那智の滝の見どころ
那智の滝は和歌山県那智勝浦町にある滝で、一段の落差としては133mと日本一を誇る直瀑である。飛瀧神社のご神体そのものとして古くから信仰を集め、熊野那智大社・青岸渡寺とともに世界遺産「紀伊山地の霊場と参詣道」の構成資産に含まれる。周囲の原生林を背に、切り立った岩壁を一直線に落下する姿は遠くからでも見通せる。
アクセスの起点はJR紀勢本線・紀伊勝浦駅。ここから熊野御坊南海バスに乗り「那智の滝前」または「那智山」で下車すると滝はほど近い。車の場合は紀勢自動車道・那智勝浦ICから県道を進む。滝前周辺には土産物店などの有料駐車場があるが、熊野那智大社側の駐車場を使う場合は神社防災道路の通行料800円が別途必要になる点に注意したい。無料の大門坂駐車場から熊野古道「大門坂」を歩いて向かうルートもあり、こちらは片道およそ35分の道のりとなる。

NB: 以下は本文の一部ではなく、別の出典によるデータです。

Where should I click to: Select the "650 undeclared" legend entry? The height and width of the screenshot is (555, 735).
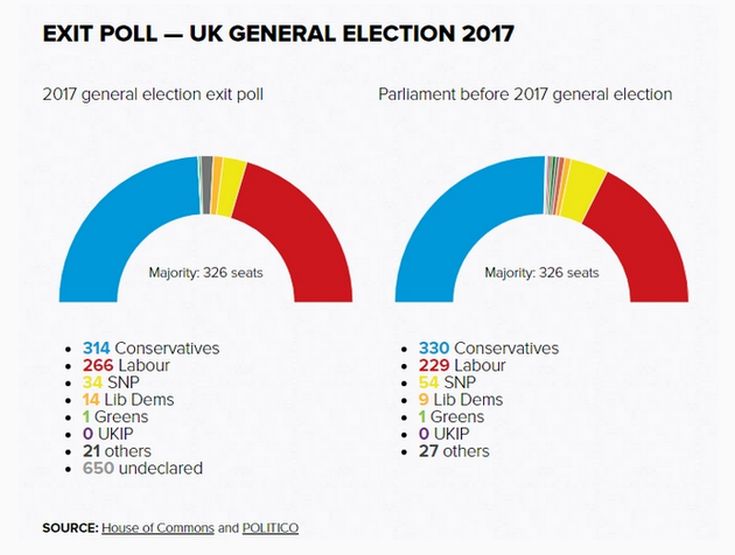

見どころは、飛瀧神社の鳥居をくぐって石段を下った先にある滝前からの眺め。さらに近づける「御瀧拝所舞台」からは滝壺近くまで進め、立ち上る水しぶきを間近に浴びられる(拝観料が必要)。水量は梅雨から夏にかけて多く、降雨後は迫力が一段と増す。秋は空気が澄んで周辺の古道歩きと合わせやすい。年間を通して水が涸れにくく、冬季の閉鎖もない。

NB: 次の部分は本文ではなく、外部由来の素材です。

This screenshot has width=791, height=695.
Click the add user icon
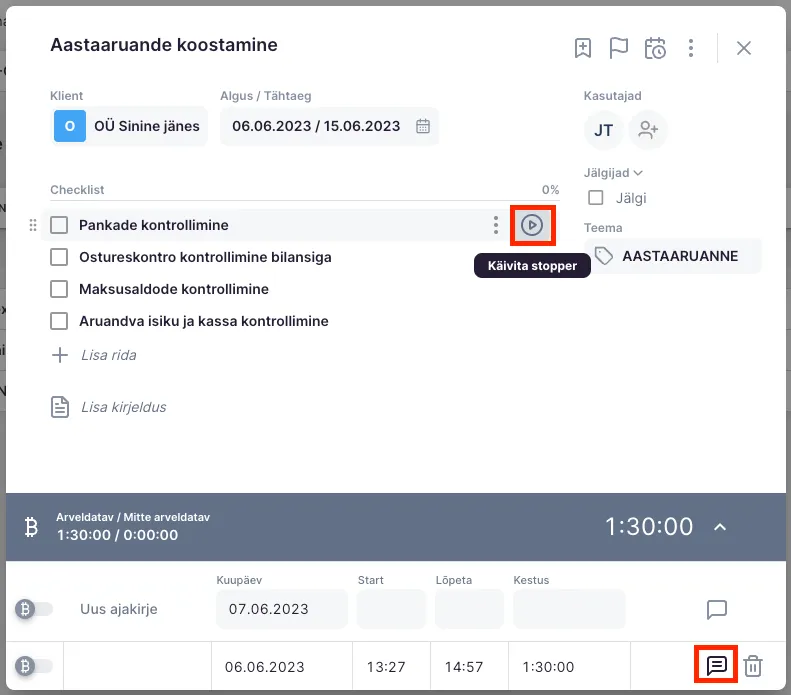point(648,130)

注意点として、拝所へ続く石段は雨や飛沫で濡れて滑りやすいため、滑りにくい靴を履き手すりを使って昇降したい。増水時は滝壺周辺の水量と飛沫が強まるので無理に近づかないこと。夏場は石段の昇降で体力を使うため、飲料水を携行し熱中症に備えたい。参道は参拝者も多く、譲り合って歩くことを心がけたい。